Coupled to viewing the code for any project is tracking the issues. For LaTeX2e, the team have used GNATS for over twenty years. GNATS has served the team well, but like the web view is Subversion is showing its age.

We’ve now decided that the time is right to make a change. Eagle-eyed users will already have spotted the new LaTeX2e GitHub page, which is now the master repo for the LaTeX kernel. We’ve not yet frozen the existing GNATS database, but new bugs should be reported on GitHub. (For technical reasons, the existing GNATS bugs list is unlikely to be migrated to GitHub.)

Frank Mittelbach (LaTeX team lead developer) has written a short article on the new approach, which will be appearing in TUGboat soon.
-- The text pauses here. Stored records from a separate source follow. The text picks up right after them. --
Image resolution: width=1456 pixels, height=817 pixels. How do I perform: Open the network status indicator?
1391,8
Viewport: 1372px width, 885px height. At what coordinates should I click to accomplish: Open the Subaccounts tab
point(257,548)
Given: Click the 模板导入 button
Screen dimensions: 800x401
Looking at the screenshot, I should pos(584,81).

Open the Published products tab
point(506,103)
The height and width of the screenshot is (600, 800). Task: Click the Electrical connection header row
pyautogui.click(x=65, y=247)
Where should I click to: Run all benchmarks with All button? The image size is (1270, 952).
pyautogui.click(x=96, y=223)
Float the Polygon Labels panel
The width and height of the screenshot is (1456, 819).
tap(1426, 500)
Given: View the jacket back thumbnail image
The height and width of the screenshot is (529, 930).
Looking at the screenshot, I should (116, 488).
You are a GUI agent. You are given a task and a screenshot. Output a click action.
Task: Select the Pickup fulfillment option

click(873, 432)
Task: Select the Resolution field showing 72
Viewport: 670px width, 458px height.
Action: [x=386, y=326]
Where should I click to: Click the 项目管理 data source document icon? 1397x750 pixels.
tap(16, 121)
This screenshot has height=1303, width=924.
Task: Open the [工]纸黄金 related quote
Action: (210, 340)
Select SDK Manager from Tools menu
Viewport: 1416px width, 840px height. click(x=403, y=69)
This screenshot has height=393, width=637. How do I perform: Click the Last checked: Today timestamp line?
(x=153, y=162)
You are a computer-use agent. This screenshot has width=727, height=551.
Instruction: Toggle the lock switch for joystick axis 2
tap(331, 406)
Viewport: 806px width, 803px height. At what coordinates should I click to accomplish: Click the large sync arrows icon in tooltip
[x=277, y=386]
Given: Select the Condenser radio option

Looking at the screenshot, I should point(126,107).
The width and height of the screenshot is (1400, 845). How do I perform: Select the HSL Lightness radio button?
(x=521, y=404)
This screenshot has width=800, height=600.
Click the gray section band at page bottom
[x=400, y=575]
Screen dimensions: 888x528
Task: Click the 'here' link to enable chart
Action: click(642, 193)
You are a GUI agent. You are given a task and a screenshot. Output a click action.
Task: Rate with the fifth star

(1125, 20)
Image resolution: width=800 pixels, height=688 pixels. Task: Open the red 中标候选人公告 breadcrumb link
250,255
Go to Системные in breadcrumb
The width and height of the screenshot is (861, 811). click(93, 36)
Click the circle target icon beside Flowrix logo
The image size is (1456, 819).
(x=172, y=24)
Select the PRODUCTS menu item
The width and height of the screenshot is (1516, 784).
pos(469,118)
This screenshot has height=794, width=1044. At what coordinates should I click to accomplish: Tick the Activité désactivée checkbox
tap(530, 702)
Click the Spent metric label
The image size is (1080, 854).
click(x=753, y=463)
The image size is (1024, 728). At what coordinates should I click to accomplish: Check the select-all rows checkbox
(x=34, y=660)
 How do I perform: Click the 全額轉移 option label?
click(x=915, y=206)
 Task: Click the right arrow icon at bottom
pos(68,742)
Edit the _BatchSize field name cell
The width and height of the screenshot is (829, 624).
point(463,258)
As Frank says, we hope that most users don’t run into bugs in the kernel (it is pretty stable and the code has been pushed pretty hard over the years), but this new approach will make reporting that bit easier and clearer.

Accompanying the move of LaTeX2e to GitHub, the LaTeX3 Subversion repository has also been retired: the master location for this is also now on GitHub. So everything is in a sense ‘sorted’: all in one place.

Of course, the team maintain only a very small amount of the LaTeX ‘ecosystem’: there are over 5000 packages on CTAN. To help users know whether a bug should be reported to the team or not, we have created the latexbug package.  An example using it:


\RequirePackage{latexbug} \documentclass{article} \begin{document} Problems here \end{document}

will give a warning if there is any code that isn’t covered by the team (and so should be reported elsewhere). We hope this helps bugs get to the right places as easily as possible.


I handled most of the conversion from Subversion to Git, and I’d like to acknowledge SubGit from TMate Software for making the process (largely) painless. As LaTeX is an open source project, we were able to use this tool for free. We used SubGit for the ‘live’ mirroring of LaTeX3 to GitHub for several years, and it worked flawlessly. The same was true for the trickier task of moving LaTeX2e: the repo history had a few wrinkles that we slightly more difficult to map to Git, but we got there.